As the Federal Reserve pumps billions of dollars into the economy with the hope of stimulating job creation, Republican vice presidential nominee Paul Ryan said that the Fed is bailing out President Obama "at the expense of monetary policy."
The third round of quantitative easing, known in financial circles as QE3, will enable the Fed to purchase $40 billion of mortgage-backed securities on a monthly basis
"I'm not a fan of QE3. I wasn't a fan of QE2 either," Ryan, R-Wis., told Christian Broadcasting Network's David Brody in an interview conducted Friday but aired today. "In the long run it will do more harm than good but what this is, it's the Federal Reserve and the monetary policy trying to bail out the fact that we have terrible leadership on fiscal policy from President Obama."
Ryan said that savers and senior citizens living on fixed incomes "are losers" as a result of the Fed's move, and he said it "undermines the ultimate credibility of our currency" - something he called "a necessary pre-condition for economic growth."
"We have loose money already so it's not a question of having too tight of a monetary policy. We have exceptionally loose monetary policy," Ryan said. "What we don't have is White House leadership, Senate leadership on getting this debt under control, on getting tax reform, on cleaning up the regulatory system. We have really bad fiscal policy, it's crippling growth, it's why we have the highest poverty rates in a generation, it's why we have 23 million people out of work."

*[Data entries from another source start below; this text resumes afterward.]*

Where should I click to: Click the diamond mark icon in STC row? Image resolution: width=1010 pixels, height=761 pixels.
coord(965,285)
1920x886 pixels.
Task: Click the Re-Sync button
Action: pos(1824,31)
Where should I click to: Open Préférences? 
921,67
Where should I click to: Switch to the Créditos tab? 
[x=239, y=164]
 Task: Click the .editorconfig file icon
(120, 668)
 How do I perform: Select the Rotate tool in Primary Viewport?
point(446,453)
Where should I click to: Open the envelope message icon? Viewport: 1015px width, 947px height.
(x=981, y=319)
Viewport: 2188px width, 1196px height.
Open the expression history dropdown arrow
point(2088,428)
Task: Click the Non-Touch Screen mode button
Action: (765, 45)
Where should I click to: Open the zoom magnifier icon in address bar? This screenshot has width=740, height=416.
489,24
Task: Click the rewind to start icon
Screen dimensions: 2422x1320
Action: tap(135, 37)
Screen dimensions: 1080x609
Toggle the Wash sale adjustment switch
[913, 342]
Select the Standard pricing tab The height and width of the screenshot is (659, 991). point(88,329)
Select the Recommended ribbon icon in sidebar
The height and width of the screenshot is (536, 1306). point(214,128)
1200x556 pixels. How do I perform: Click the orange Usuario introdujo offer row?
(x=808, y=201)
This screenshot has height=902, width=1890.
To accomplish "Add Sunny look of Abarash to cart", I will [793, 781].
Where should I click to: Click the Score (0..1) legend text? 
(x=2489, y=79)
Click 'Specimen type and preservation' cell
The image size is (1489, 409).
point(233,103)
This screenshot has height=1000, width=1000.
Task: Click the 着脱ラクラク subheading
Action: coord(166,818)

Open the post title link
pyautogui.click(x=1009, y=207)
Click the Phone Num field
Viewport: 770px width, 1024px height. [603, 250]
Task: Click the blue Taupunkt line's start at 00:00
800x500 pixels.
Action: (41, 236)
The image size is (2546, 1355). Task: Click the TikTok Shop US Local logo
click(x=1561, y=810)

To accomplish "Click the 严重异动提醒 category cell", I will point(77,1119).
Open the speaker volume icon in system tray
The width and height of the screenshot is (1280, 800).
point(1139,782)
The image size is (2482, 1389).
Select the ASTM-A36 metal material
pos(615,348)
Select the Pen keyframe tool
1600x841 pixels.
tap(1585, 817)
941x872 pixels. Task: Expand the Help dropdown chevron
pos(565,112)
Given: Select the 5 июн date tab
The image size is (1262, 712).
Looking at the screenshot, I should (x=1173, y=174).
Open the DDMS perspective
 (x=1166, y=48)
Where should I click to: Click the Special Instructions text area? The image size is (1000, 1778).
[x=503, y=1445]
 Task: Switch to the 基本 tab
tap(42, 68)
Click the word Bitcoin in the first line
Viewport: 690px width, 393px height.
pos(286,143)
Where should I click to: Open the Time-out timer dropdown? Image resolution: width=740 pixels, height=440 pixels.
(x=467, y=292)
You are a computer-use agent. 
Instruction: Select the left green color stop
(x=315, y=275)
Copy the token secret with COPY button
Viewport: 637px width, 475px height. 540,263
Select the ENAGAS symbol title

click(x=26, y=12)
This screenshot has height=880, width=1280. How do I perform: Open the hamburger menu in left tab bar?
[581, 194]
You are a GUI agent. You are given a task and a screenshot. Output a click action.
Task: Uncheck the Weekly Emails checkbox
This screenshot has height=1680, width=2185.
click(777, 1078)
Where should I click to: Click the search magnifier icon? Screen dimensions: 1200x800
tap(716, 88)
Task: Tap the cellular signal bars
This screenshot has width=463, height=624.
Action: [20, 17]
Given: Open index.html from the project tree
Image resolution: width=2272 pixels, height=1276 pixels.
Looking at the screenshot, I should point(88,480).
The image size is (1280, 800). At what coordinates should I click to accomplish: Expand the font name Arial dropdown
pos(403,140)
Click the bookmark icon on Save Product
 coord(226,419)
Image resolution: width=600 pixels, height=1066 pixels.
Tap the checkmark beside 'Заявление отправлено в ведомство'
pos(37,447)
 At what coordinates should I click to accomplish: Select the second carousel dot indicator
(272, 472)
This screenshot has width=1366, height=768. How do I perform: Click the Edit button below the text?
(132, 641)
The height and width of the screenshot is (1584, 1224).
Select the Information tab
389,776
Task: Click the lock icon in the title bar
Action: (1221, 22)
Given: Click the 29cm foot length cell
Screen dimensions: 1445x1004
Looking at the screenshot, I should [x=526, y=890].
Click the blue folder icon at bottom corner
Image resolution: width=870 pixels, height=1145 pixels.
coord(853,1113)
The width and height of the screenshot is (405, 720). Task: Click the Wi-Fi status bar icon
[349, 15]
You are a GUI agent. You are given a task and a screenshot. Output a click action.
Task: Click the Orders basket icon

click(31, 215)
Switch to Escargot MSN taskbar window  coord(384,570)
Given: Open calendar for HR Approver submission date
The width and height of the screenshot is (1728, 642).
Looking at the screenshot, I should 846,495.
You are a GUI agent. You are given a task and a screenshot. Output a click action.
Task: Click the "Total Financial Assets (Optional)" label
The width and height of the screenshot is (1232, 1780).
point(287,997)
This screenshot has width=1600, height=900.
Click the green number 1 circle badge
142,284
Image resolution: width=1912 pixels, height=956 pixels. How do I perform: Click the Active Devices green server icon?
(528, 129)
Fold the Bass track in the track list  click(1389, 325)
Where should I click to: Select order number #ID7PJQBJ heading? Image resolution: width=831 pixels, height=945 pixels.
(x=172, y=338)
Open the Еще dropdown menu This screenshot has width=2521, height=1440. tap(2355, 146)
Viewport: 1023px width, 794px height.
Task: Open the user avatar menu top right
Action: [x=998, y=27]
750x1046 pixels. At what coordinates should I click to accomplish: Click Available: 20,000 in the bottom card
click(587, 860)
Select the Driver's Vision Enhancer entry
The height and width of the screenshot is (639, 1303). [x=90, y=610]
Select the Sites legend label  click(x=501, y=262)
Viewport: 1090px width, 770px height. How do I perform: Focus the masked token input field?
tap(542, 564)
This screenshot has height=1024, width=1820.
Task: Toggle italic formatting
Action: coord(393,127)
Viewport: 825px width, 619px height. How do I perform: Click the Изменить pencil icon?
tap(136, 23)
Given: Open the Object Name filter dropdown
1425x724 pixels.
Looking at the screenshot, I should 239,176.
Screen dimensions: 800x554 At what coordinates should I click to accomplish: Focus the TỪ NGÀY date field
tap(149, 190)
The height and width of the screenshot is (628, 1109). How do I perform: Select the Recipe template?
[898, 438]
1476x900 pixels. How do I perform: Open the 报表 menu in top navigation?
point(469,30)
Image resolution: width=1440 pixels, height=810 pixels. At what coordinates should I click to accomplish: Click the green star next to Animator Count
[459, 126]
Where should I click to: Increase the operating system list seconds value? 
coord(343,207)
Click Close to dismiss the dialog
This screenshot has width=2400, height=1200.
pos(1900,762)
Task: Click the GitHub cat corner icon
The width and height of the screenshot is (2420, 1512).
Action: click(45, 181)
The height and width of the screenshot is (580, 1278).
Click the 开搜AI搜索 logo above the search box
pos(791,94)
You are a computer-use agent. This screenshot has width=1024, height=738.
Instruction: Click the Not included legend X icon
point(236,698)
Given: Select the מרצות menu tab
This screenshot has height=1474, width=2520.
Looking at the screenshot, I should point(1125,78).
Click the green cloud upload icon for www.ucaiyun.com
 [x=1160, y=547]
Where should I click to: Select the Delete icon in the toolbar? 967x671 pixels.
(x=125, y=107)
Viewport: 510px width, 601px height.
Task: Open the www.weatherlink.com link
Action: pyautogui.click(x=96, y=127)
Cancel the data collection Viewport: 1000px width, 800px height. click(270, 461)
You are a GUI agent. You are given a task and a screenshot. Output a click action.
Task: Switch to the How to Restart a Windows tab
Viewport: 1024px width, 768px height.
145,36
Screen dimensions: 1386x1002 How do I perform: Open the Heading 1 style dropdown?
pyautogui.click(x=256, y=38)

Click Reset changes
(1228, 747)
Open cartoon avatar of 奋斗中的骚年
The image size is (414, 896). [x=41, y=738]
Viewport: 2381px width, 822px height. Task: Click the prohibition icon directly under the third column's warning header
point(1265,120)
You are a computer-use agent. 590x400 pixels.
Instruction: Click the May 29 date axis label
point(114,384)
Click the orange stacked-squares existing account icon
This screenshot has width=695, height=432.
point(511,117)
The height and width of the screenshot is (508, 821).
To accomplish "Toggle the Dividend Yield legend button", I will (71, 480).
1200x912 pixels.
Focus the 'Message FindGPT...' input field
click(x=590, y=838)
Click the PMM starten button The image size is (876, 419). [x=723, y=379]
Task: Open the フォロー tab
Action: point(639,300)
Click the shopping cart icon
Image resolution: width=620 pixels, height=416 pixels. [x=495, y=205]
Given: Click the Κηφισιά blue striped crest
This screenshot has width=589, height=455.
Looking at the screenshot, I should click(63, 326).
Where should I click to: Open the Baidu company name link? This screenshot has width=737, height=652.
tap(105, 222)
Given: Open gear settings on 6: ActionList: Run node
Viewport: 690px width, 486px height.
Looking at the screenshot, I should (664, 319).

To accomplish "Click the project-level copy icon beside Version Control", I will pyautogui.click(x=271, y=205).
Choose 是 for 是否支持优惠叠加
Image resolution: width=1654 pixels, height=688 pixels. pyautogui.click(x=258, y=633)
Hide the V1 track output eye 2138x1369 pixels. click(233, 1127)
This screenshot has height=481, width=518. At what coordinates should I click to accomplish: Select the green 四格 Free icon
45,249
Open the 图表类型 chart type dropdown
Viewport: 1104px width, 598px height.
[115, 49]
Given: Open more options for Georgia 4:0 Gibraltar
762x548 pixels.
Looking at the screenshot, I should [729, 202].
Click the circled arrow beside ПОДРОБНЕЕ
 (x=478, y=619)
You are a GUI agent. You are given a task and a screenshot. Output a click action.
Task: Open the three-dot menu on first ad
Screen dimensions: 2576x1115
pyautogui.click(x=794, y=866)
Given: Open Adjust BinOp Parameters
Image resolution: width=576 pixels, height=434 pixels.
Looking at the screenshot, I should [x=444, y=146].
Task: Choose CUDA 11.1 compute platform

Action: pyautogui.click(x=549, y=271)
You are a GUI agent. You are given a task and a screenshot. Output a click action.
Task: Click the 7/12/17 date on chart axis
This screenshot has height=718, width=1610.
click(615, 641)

During a campaign stop in Pennsylvania on Saturday , Ryan also called the move "sugar-high economics."
Asked by Brody whether there was "political motivation" behind the nonpartisan Fed's move, Ryan, the chairman of the House Budget committee, declined to judge Fed chairman Ben Bernanke's motives behind the timing of the announcement.
"I don't think that's something that's appropriate to do from a perspective of a person in my position but I don't think it's a good idea to do this easing," Ryan said. "The Fed balance sheet is approaching around three trillion dollars. This kind of easing hurts savers, questions the credibility of our currency and I think ultimately the costs outweigh the benefits."
Ryan is on a three-state campaign swing today, stopping in Indianapolis, Ind. and Des Moines, Iowa before traveling to Bedford, Mass. later this evening.